Iceland is such a fascinating country that you should visit it at any time of the year. However, winters in Iceland are even more captivating in my opinion. The landscape is notably different, and there are several activities to do even if it’s a bit chilly outside. Also, locals say that not many tourists visit Iceland during winter months, compared to the summer season. This translates into fewer crowds at Thingvellir, Vatnajökull, and more. Don’t worry! Icelanders are used to the cold, so everything will work normally. Let me remind you that weather in Iceland may be hard to predict sometimes, so you should be ready for the unexpected. If you’re thinking of taking a winter trip to Iceland, here are some of the most frequently asked of an Iceland winter travel questions by our readers.
What should I pack for my trip to Iceland?
Make sure you pack plenty of warm, breathable layers, boots, and a coat or parka and you will be ready to go. Waterproof footwear and clothes, wool items, etc. will definitely come in handy during your visit to Iceland. You will not want to have bulky clothing for a long hike or trek, so having a small backpack with you is also a great tip. There are a few places you could stop on the road to change, such as petrol stations, public bathrooms, and campsites. As you may already know, weather changes very quickly, so it’s better to be prepared for everything.
Is it dangerous to drive in winter?
You can expect snowy and icy roads that will require you to be extra careful if you are planning to rent a car for your trip. Winter driving may be quite a challenging scenario for inexperienced drivers due to the snow and heavy winds. My suggestion is to always to be alert to any changes in weather conditions (www.road.is) before driving. There are also scheduled bus services and guided tours if you don’t feel like driving!
What are the most recommended activities to do in winter?
If this is your first time in Iceland, I would suggest booking a guided tour if possible. The majority of them do not require booking in advance There are a few agencies that offer day tours from downtown Reykjavik. They will even come to pick you directly from your accommodation door. During winter, you will hopefully get a chance to spot the famous Northern Lights or go on an excursion. Also, for the more adventuresome, there is glacier hiking in places like Skaftafell and Langjökull. Ice cave tours are available as well. You might also enjoy taking a dip in one of the countless public pools in Iceland for a relaxing warm soak during your stay.
Where should I stay while in Iceland?
There are many hotels and hostels where you can stay while in Iceland. Occupancy is low at this time of year, so you’ll find lots of availability and great deals. Most tourists prefer to stay downtown to enjoy the sights the city has to offer. You will find many cafés, restaurants, and shops that are easy to find just by walking a few blocks. Some people choose to stay in guesthouses, usually located on the outskirts of the city or in rural areas. These tend to be cheaper than other accommodations in Iceland, which is essential if you are trying to watch your budget. Rural, less populated areas are the best places to spot the Northern lights. They usually appear in starless nights and where there is low artificial lighting and therefore less light pollution to interfere with viewing.
What is the best way to explore Iceland in winter?

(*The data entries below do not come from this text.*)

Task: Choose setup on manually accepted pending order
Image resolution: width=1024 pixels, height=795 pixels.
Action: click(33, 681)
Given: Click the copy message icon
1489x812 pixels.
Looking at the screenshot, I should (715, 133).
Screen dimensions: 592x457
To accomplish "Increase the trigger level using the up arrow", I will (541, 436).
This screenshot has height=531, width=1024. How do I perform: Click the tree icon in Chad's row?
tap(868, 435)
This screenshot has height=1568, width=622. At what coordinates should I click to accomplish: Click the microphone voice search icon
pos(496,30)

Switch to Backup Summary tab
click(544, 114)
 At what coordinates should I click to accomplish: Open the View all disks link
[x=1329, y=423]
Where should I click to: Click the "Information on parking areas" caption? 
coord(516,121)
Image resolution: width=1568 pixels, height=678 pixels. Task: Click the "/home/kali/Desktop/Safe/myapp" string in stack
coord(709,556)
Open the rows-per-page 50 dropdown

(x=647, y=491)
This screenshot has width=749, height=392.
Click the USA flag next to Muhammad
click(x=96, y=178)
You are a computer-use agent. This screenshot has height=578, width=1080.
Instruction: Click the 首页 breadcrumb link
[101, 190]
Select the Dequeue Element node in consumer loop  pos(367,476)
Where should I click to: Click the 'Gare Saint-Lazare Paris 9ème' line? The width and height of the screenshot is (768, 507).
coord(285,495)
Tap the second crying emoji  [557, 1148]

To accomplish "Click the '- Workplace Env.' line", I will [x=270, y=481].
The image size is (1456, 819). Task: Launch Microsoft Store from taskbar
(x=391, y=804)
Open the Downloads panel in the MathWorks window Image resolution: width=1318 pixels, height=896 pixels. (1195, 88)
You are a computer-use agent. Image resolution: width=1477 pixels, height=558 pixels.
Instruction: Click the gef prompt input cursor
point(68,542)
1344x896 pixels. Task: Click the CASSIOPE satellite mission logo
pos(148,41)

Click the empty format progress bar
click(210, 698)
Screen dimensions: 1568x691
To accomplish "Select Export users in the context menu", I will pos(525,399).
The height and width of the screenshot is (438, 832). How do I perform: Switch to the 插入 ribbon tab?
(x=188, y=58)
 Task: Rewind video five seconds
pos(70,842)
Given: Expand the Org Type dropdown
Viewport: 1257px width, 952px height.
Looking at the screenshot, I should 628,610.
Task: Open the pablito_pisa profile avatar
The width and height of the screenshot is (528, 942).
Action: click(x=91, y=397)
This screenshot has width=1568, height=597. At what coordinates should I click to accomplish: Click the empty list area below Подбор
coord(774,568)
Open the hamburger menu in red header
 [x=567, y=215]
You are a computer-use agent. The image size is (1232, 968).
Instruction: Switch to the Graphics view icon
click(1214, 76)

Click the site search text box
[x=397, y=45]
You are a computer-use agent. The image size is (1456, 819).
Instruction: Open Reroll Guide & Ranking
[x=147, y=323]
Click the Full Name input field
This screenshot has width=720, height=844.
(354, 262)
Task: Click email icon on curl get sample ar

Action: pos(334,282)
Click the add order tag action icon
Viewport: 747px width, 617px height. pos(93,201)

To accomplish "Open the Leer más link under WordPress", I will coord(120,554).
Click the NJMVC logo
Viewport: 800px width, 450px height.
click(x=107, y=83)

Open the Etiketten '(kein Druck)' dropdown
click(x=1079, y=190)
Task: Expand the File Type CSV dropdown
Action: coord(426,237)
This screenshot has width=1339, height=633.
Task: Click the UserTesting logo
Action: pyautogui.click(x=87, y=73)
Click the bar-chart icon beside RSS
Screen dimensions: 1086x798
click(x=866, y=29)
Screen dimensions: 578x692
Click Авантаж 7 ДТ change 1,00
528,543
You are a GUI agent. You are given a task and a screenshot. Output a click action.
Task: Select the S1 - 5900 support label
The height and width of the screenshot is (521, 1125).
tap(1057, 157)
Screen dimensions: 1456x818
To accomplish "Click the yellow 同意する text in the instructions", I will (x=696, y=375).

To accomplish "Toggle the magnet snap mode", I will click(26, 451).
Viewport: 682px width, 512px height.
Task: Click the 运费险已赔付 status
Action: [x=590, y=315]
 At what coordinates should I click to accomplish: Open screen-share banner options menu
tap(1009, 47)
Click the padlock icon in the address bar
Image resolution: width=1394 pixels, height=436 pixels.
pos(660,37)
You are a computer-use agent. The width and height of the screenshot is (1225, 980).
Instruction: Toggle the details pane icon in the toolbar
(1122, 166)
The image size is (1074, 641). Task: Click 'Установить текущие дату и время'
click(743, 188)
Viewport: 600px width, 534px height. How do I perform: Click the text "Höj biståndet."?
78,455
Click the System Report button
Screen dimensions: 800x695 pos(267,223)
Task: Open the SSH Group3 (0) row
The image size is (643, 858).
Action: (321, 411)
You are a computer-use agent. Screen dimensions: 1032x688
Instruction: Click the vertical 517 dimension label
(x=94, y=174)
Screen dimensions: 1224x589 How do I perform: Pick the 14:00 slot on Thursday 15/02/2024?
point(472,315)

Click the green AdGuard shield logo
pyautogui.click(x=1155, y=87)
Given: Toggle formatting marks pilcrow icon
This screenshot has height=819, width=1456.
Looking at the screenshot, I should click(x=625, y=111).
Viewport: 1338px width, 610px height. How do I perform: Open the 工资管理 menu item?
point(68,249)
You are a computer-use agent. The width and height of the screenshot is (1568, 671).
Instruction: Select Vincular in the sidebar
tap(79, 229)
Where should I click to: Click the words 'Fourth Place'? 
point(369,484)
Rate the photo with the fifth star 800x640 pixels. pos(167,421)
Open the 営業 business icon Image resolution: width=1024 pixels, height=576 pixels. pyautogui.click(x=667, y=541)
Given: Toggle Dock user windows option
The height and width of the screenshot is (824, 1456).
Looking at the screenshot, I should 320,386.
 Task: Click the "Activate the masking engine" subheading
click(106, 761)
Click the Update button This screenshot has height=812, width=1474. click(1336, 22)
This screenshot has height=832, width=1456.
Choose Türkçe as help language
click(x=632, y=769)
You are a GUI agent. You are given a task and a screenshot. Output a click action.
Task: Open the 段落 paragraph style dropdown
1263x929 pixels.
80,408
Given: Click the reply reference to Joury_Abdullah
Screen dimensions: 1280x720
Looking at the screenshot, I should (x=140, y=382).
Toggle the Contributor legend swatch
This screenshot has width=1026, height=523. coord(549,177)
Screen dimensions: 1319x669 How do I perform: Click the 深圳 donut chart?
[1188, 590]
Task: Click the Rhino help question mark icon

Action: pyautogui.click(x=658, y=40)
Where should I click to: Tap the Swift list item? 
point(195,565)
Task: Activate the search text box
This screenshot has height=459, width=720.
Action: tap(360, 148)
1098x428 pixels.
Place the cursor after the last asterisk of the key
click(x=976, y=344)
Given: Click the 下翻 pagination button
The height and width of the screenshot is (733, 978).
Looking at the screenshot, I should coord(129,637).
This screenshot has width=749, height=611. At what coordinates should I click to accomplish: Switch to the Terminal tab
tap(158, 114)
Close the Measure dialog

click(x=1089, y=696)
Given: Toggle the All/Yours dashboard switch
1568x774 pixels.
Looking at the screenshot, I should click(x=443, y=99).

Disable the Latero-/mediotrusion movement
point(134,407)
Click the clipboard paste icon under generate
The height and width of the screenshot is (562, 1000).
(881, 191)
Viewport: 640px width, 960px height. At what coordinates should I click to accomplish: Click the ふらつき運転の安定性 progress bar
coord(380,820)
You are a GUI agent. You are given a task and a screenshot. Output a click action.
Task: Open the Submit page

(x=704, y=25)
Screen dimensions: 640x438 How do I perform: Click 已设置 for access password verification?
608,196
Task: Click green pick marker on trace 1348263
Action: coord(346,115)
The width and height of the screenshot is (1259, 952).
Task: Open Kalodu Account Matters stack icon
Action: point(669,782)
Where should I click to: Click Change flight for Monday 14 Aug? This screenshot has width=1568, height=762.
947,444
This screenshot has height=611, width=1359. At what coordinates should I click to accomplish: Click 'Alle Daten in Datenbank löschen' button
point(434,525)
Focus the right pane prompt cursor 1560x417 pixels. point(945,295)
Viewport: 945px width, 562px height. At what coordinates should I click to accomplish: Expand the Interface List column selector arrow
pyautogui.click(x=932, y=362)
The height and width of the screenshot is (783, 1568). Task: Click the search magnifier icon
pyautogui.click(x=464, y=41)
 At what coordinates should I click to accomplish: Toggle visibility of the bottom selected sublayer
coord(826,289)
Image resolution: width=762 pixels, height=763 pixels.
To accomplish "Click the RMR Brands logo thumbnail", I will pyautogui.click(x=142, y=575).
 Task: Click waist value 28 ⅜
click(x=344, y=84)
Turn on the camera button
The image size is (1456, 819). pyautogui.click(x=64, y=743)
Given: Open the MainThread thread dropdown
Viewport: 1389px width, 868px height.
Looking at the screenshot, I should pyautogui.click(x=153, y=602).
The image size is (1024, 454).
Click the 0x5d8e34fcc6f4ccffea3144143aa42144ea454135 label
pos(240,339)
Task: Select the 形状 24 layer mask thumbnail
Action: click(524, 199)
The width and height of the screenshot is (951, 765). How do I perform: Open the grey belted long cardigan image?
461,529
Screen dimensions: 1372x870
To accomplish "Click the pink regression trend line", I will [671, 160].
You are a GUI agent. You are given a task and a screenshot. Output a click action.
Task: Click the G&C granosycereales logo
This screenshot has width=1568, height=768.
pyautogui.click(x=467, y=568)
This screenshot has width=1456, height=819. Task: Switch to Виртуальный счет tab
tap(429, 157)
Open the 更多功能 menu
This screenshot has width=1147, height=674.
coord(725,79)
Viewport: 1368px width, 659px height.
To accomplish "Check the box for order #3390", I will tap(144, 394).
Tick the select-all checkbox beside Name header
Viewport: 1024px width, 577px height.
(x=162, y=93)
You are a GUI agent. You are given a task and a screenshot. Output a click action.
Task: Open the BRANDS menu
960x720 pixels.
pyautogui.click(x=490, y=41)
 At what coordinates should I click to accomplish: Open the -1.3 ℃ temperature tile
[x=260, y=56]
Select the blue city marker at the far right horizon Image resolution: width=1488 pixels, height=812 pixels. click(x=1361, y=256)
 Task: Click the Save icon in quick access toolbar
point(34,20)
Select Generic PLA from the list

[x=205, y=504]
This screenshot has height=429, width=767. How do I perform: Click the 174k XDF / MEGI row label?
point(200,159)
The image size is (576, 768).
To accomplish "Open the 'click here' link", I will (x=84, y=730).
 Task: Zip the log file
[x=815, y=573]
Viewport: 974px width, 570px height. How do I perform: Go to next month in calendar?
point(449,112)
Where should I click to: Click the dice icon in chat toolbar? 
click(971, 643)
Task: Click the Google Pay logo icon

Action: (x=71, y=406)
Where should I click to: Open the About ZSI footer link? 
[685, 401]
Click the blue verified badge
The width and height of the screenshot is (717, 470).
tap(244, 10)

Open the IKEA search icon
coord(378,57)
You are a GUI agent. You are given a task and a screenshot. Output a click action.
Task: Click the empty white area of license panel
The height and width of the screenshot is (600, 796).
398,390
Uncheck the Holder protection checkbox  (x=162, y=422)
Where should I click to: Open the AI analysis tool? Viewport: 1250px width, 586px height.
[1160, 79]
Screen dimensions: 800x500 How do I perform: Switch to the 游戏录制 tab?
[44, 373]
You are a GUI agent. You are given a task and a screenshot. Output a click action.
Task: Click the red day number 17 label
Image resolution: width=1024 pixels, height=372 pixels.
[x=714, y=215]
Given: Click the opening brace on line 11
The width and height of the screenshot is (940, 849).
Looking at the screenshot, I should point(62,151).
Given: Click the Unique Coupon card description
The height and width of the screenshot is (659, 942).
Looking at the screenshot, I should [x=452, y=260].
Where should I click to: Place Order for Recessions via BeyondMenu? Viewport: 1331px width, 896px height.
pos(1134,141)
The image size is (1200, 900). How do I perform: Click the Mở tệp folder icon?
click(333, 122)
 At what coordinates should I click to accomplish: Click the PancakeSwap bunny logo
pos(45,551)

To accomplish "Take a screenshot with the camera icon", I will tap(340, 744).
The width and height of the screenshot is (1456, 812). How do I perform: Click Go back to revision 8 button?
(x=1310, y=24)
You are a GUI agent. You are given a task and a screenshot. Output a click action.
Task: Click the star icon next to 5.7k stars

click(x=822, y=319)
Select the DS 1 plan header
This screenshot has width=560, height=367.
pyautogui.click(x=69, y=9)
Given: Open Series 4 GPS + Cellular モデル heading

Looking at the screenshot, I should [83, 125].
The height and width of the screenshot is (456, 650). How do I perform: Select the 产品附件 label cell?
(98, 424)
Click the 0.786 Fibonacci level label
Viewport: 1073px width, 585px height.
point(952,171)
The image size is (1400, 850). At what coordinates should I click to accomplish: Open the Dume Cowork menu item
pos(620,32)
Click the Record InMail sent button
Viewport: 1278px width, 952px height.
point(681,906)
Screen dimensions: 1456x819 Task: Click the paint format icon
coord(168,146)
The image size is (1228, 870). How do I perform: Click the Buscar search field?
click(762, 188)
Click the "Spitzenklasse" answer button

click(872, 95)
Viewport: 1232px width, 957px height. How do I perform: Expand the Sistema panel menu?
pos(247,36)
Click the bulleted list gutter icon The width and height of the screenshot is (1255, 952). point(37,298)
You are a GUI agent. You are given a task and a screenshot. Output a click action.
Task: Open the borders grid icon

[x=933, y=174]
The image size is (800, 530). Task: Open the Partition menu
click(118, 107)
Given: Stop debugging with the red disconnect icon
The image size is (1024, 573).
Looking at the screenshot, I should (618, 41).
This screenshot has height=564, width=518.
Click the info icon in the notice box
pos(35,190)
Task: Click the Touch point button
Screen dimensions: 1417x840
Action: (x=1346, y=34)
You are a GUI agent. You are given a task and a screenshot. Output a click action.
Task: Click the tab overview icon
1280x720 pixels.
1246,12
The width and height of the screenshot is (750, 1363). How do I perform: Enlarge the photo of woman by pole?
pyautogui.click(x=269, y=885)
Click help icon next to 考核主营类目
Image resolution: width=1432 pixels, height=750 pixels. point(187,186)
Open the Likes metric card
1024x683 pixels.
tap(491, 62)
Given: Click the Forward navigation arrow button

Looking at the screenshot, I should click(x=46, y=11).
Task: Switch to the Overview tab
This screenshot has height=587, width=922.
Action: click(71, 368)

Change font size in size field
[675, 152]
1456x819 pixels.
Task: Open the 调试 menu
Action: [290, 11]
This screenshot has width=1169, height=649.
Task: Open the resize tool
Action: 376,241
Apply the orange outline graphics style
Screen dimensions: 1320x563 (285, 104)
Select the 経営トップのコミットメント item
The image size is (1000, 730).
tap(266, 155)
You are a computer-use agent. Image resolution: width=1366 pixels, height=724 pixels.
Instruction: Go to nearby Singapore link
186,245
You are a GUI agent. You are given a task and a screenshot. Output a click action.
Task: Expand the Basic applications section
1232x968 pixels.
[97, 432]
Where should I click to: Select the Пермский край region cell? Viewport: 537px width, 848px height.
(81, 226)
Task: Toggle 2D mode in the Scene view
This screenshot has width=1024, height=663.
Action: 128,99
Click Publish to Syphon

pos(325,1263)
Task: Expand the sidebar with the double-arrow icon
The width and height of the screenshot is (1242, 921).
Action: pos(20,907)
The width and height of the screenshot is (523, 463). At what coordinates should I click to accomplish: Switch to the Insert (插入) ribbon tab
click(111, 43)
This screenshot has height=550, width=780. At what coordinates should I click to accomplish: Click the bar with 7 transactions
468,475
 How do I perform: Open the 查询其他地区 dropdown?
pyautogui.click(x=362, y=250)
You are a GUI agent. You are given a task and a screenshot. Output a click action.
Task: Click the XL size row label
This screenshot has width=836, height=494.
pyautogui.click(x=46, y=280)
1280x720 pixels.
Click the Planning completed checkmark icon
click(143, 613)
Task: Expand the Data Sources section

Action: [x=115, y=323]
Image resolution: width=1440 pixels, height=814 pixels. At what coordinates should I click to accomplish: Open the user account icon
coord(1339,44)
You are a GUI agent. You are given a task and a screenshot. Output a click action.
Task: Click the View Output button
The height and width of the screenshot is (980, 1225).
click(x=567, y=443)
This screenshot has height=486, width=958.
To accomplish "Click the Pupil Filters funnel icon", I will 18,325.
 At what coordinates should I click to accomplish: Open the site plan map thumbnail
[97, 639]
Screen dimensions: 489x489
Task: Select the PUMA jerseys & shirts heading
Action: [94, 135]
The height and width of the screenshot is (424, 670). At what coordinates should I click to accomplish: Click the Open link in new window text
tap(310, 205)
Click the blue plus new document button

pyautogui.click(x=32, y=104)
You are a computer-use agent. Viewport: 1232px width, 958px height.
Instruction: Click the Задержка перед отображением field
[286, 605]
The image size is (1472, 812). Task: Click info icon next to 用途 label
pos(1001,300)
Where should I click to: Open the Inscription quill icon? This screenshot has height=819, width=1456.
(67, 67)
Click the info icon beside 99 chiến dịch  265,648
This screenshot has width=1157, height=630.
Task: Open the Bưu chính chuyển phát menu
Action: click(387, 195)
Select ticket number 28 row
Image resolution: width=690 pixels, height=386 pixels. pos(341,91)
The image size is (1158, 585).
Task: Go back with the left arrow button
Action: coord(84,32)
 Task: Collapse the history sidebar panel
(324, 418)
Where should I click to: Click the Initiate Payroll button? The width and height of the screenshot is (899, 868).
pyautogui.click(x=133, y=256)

One of the most popular ways to get to know Iceland is by driving The Golden Circle route. It has about 300 kilometers (186 miles), and it will lead you to the best attractions on the island. Start at Þingvellir National Park where you can amaze yourself with the rift valley that shows how the tectonic plates meet. Then, you will see two incredible geysers (Strokkur and Geysir) that can reach up to 30 meters (98 feet) high. This is one of a lifetime spectacle to watch. Along the way, you will find what Iceland is famous for, the waterfalls. The most impressive one is Gullfoss due to its awe-inspiring power and its fantastic scenery. Then, you will find your way back to Reykjavik surrounded by cozy houses and small villages like Stokkseyri.
What to do before leaving Iceland
Before you leave Iceland, you should stop by at one of the most popular destinations in the country: the Blue Lagoon. This is a place like no other as it combines the amenities of a world-class spa with the uniqueness of Icelandic landscape. It’s located in the middle of a lava field, so you’ll discover quite a remarkable experience you must enjoy before catching your flight home. The Blue Lagoon is just a 25-minute drive from KEF International Airport, so you could easily enjoy a relaxing dip in this world-famous geothermal pool before you leave the country.
Iceland Winter Travel FAQs
I genuinely hope you have found these highlights interesting if you are thinking about taking an Iceland road trip in winter. There are several activities to partake in; you only need to come prepared and ready to immerse into the local traditions. Remember to choose local businesses and guides whenever possible as it will help boost tourism in Iceland. Always remember to stay safe during your visit and to follow the recommendations from locals as winter may be harsh sometimes.